--- START ---

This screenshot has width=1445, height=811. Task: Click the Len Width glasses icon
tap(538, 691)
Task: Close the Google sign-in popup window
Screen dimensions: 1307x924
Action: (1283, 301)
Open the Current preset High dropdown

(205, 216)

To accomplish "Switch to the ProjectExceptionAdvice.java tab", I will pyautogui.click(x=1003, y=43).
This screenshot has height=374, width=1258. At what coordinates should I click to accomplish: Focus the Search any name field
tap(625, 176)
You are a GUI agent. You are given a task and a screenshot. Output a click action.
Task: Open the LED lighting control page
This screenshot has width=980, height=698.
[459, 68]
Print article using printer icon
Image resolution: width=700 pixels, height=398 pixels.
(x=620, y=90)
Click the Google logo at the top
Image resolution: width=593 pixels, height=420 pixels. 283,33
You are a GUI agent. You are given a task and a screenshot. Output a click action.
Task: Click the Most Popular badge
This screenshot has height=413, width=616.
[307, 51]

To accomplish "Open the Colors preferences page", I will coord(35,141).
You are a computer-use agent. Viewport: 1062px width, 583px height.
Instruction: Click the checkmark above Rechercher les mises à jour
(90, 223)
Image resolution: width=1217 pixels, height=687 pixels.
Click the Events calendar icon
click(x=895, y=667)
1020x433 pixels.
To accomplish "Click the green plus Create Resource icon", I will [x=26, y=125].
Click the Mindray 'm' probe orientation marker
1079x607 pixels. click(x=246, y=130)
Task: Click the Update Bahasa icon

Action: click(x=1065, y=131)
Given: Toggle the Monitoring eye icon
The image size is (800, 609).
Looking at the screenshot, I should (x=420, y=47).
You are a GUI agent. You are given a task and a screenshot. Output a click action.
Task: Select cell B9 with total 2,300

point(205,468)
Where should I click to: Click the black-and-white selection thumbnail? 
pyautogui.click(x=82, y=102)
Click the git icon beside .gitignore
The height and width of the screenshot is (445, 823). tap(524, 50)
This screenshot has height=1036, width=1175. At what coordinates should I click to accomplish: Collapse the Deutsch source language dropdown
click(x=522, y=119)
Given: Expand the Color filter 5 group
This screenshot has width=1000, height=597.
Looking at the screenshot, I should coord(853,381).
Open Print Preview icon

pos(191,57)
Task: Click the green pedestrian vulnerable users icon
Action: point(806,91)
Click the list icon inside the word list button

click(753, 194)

--- END ---

• Your task:
From the records above, copy each line in which the string "page" occurs.

• Response below:
Task: Open the LED lighting control page
To accomplish "Open the Colors preferences page", I will coord(35,141).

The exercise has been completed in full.